The computer program found 6 different types of Long COVID, which were related to 1) many symptoms and health conditions with unusual lab test results, 2) the lungs, 3) the brain, 4) the heart, 5) pain and feeling weak and tired (fatigue), and 6) many symptoms and conditions with pain. Each type of Long COVID also differed based on health conditions people had before COVID-19 and how severe their COVID-19 was. This research could help identify people with different types of Long COVID to better diagnose and treat them and invite them to join research studies.

This summary was prepared by the RECOVER Initiative.

Publication Details

DOI: 10.1016/j.ebiom.2022.104413

Abstract

Background: Stratification of patients with post-acute sequelae of SARS-CoV-2 infection (PASC, or long COVID) would allow precision clinical management strategies. However, long COVID is incompletely understood and characterised by a wide range of manifestations that are difficult to analyse computationally. Additionally, the generalisability of machine learning classification of COVID-19 clinical outcomes has rarely been tested.

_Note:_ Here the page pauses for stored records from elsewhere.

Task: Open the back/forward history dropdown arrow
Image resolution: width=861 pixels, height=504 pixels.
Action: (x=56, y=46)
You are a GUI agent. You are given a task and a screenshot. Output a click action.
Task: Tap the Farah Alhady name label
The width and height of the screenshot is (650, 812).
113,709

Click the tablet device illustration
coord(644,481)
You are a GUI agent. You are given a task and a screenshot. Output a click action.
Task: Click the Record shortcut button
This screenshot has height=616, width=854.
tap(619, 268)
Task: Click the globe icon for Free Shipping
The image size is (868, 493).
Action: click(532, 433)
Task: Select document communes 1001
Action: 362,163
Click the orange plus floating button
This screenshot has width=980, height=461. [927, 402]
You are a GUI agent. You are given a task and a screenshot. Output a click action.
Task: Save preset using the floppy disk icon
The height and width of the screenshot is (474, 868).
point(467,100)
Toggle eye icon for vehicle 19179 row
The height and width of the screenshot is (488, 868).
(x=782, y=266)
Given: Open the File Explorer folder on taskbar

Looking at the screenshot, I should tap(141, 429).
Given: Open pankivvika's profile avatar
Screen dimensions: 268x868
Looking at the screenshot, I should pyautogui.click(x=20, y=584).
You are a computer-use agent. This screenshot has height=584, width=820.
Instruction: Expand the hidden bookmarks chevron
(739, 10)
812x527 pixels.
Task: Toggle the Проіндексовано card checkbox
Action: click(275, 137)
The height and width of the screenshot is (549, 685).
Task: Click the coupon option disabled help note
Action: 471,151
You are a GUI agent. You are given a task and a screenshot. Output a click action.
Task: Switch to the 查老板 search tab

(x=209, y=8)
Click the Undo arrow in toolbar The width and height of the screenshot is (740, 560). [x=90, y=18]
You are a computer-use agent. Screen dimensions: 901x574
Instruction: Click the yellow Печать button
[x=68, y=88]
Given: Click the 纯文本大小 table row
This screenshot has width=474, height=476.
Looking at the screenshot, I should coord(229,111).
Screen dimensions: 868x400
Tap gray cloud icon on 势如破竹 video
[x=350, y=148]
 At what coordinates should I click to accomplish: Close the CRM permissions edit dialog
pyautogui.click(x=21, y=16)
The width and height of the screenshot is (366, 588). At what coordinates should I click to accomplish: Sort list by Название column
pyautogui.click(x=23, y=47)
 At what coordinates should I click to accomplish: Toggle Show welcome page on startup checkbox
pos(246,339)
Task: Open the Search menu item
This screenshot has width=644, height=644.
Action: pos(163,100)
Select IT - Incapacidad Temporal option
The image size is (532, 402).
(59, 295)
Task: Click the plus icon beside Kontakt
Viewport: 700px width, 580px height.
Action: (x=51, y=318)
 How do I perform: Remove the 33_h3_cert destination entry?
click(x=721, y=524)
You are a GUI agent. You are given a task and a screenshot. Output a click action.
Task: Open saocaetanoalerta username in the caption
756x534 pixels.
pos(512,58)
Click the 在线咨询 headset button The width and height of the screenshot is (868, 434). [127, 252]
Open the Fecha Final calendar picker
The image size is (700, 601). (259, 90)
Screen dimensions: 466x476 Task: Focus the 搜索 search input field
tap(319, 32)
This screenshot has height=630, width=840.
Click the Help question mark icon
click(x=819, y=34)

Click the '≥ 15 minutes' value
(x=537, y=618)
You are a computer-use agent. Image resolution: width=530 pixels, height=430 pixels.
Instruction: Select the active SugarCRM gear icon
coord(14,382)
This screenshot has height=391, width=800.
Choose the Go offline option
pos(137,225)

Methods: We present a method for computationally modelling PASC phenotype data based on electronic healthcare records (EHRs) and for assessing pairwise phenotypic similarity between patients using semantic similarity. Our approach defines a nonlinear similarity function that maps from a feature space of phenotypic abnormalities to a matrix of pairwise patient similarity that can be clustered using unsupervised machine learning.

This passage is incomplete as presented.